Inspecting NSCoder Files

One of the very handy features in Cocoa is NSCoder, it allows you to easily write your objects to a file. Your objects need to know how to encode and decode themselves with an NSCoder and that’s it.

While this is pretty handy it also ties the created files tightly to your application. If you try to open such a file you need to have all the needed classes at hand. That’s a pretty ugly problem if you just want to know what’s inside the file.

Yesterday I had this exact problem and I’ve played around a bit until I had a tool that allows me to inspect any file that was written with an NSKeyedArchiver. NSArchiver is not yet supported.

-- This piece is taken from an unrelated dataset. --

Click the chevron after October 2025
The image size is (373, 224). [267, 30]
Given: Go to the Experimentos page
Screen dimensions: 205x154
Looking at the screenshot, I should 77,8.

Thanks to ObjC 2 this was relatively easy to do: If a class is missing, create it and retry to unarchive. That’s pretty brute force but I didn’t see no other way. With some private methods in NSKeyedArchiver I was also able to get all the keys of an Object. With the classes present and with the keys available I could then read all the Objects.

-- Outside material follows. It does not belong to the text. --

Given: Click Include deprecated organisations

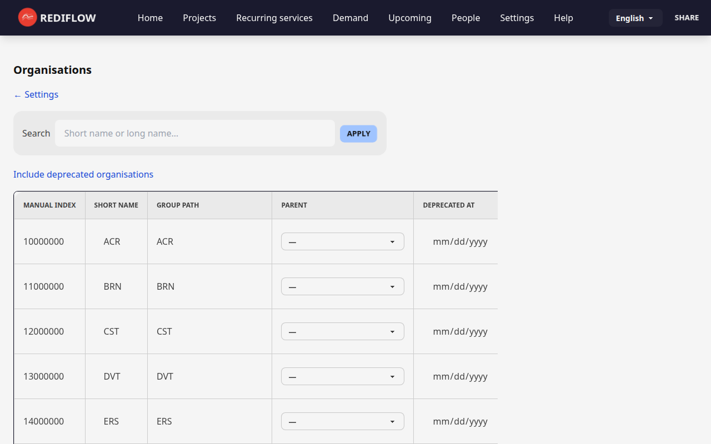Looking at the screenshot, I should (83, 174).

The tool is available here:

Usage: PlistExplorer <file>
It’ll write the content to stdout so you might want to pipe it to something like TextWrangler.

The tool comes with no warranty whatsoever. Use at your own risk.

Karsten (@_karsten_)

4 Responses to “Inspecting NSCoder Files”

  1. Jordy/Jediknil Says:

    Very cool! I tried this once in the pre-ObjC-2 days, and didn’t get very far; never thought of creating classes on the fly.

    Any chance of providing the source? This seems like it could be a cool tool to keep improving.

  2. Jason Martin Says:

    I very much agree; I’d be interested in the source code to this as well.

  3. C├ędric Luthi Says:

    This sounds great. I always wanted a tool to explore NSKeyedArchives. Could you please recompile with 10.5 deployment target please so that Leopard users have a chance to test?